A few weeks ago, I blogged about having planted one of these in my garden last year (purchased online from Annie's Annuals in Richmond, CA). Seemed like a really tricky plant to get established, so I had no great hope for its survival. But then, lo and behold, I was beyond ecstatic to discover a rosette of leaves sprouting from the bare spot on the ground from whence I thought the poor bloke had met its maker...
Now, this lone Shooting Star has actually bloomed!
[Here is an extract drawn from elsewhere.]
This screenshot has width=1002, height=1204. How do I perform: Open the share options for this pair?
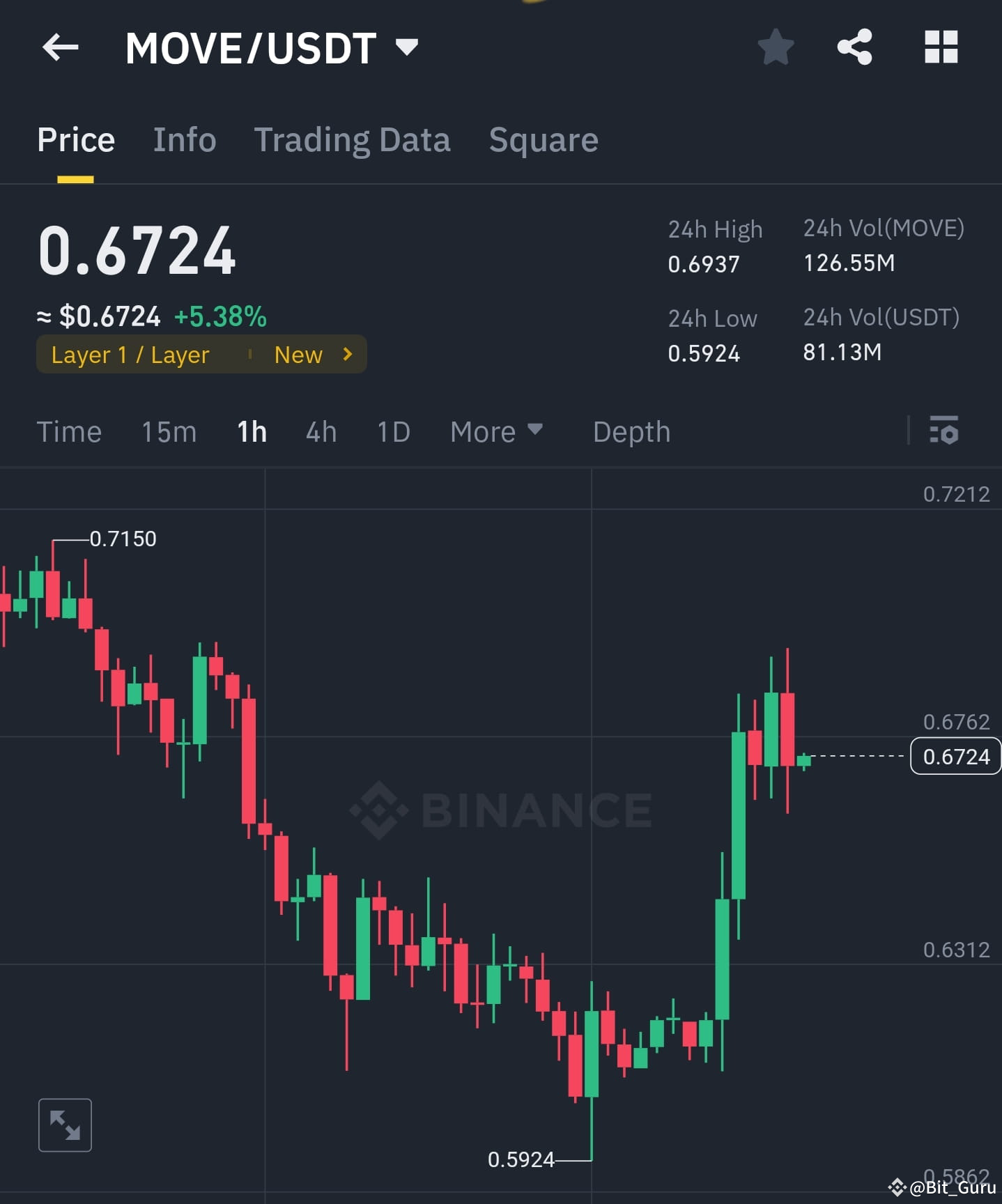[x=855, y=47]
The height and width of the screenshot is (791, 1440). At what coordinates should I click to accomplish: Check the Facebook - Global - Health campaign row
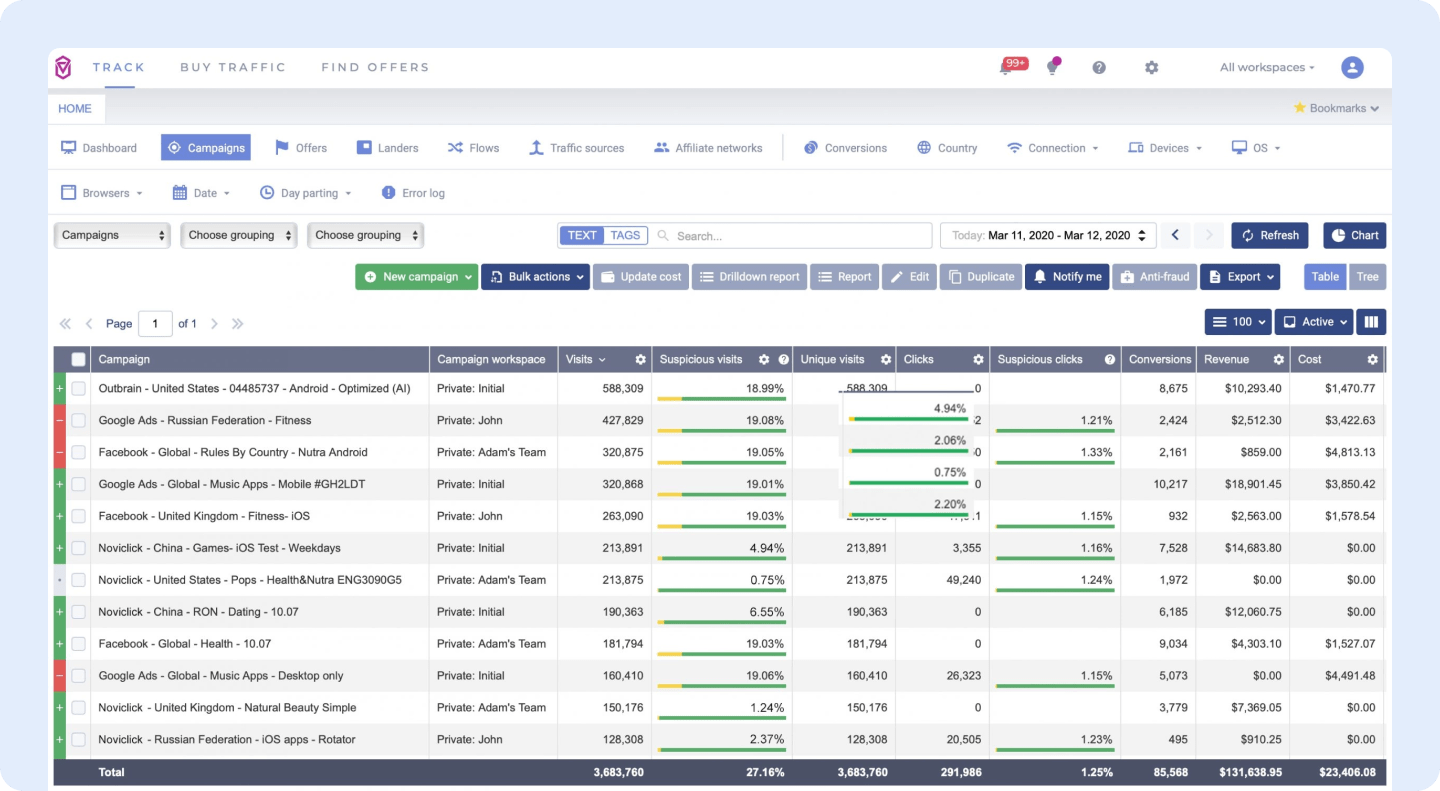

Very tiny, the whole plant stands less than 6" tall, but still magnificent in my book.
2/20/10 Padre's Shooting Star (Dodecatheon clevelandii)
I think the key elements that allowed this diminutive beauty to survive in my garden were:
1. Planting in late winter/early spring when the weather was till cold, at least by Southern California standards.
2. Planting in unamended, decomposed granite, which happens to be the native soil on our property.
3. Allowing the plant to go dormant in the summer, which means absolutely no water/irrigation during that period (culture seems very similar to that of some of our native Mariposa lilies).
Winter is clearly not a deterrent to our blooming natives. We had some light rain last night, and in addition to the Dodecatheon, I found a few more natives strutting their stuff this morning.
2/20/10 California Mist Maiden (Romanzoffia californica). A native of ocean bluffs, moist, rocky areas along the Central Coast & Northwestern California. I have it growing on a partially shaded slope on the north side of the house, with bark mulch. This one needs regular irrigation.
2/20/10 Fremontodendron 'San Gabriel'. I wasn't expecting this Flannel Bush to flower until early spring, but here it is, one of two blooms I found this morning on this now 7' tall shrub-tree along our driveway. 'San Gabriel' has stunning 2-3" butter-yellow flowers from spring through summer. It's fast-growing to 25-20' tall & wide and extremely drought tolerant. Some people may be sensitive to the fine stellate hairs covering this plant, but I haven't yet developed any skin rashes. Keeping my fingers crossed, as I seem to be allergic to a lot of other things.
2/13/10 Tufted Evening Primrose/Desert Primrose (Oenothera caespitosa ssp. marginata). My desert plants are still holding up despite the recent heavy downpours and general overall dampness of the grounds. Chanel No. 5 doesn't hold a candle to the scent of a desert primrose.
2/13/10 Cream Cups (Platystemon californicus). A member of the Poppy family, these annual native California wildflowers are a treasure to find in fields, grasslands, and even burn areas in spring. These were purchased as 3" pots from Annie's Annuals, but you can also buy the seeds from www.larnerseeds.com.